RNN-for-Human-Activity-Recognition-using-2D-Pose-Input
RNN-for-Human-Activity-Recognition-using-2D-Pose-Input copied to clipboard
About multi people to classify
hello,stuarteiffert, very luck to find the project you did,since i have similiar idea with you. I wonder that if there exists multi people in a video sequence, how can we process this situation properly ? the second advice is that if cnn feature and pose info as input to the lstm input like the way that image caption did, do you think it is well?
Hi,
Most recent pose estimation methods work fine with mulitple people in a scene, you would just need to make sure you associate each detection between frames correctly. Openpose does this already, but if you were using something that didn't track, just associating based on pixel x/y positions of a bounding box per skeleton would likely work fine. In a crowd situation, with high occlusion you would need a better method of tracking.
Yes, I think adding visual context as an input to the recurrent network, in the form of feature vectors taken from a cnn, would make it work better. It would require more data, and a much larger network, possibly resulting in longer inference times. If you used a pretrained network like ResNet and took the output of the last conv layer as an input to the recurrent network you could probably cut down on the need for more data and on training time.
Hello, I had an issue where I was trying to do a custom activity detection in a multi-skeletal system. I would like to know if it is possible to detect a custom labelled activity (on a custom dataset) and if yes, how can I implement it on a multi-skeletal system if I want to input 2 skeletons in order to detect a particular interaction activity ?
@stuarteiffert great work on implementing LSTM through openpose skeleton datapoints! Would really appreciate it if you could @nshreyasvi as well! Thank you!

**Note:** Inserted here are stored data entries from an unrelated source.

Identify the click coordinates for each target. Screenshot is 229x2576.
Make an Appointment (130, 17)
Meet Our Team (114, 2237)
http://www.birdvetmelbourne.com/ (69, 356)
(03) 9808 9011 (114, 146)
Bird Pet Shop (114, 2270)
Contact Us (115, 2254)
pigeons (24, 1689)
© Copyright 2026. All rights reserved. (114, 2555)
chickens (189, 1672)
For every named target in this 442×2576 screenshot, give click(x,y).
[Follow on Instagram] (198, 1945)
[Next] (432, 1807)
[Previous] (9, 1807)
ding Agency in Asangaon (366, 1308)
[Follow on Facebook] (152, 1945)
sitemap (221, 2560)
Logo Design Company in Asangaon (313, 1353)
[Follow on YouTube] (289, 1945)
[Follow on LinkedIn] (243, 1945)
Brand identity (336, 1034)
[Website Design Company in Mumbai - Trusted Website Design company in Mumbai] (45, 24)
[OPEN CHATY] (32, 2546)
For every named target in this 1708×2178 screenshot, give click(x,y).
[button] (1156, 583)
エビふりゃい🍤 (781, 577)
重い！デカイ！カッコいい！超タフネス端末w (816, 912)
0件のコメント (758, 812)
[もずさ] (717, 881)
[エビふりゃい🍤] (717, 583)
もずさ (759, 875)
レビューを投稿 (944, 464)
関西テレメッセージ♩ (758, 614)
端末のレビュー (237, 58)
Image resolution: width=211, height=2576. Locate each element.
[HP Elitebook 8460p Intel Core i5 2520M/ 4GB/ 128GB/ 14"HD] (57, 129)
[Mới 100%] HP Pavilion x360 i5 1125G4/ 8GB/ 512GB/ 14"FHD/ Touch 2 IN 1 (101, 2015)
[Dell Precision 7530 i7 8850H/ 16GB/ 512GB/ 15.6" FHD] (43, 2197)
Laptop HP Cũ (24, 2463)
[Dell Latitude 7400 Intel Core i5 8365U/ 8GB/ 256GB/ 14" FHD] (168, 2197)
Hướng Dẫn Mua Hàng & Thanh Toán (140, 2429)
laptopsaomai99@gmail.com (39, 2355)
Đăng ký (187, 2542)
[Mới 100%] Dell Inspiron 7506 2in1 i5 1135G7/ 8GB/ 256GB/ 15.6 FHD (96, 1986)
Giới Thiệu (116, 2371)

Hi @nshreyasvi and @hwlee96, there's no reason that you couldn't apply the same idea to multi-skeletal inputs.
If you are focused just on 2 person interactions, I would start by simply doubling the input dimensions and using both skeletons as inputs. If you limit the dataset to only contain sequences where both skeletons are present it should train the same as the 1 skeleton model. I assume you would need to change architecture a bit, possibly larger hidden unit number per LSTM.
I don't think this is the best approach though. I think you would need to include high level reasoning in the network for multiple person interactions, rather than just an end-to-end recurrent network. Check out https://github.com/google/next-prediction, they are looking mainly at person-object interactions, but I think a similar approach with multiple people would work better than just extending thew input dimensions to my model.
@stuarteiffert Thank you for the reply and suggestions! Will certainly try them out! Indeed, my goal is to perform predictions on 2 person interactions (based on skeleton features for faster inference), do you know what other implementations can achieve this?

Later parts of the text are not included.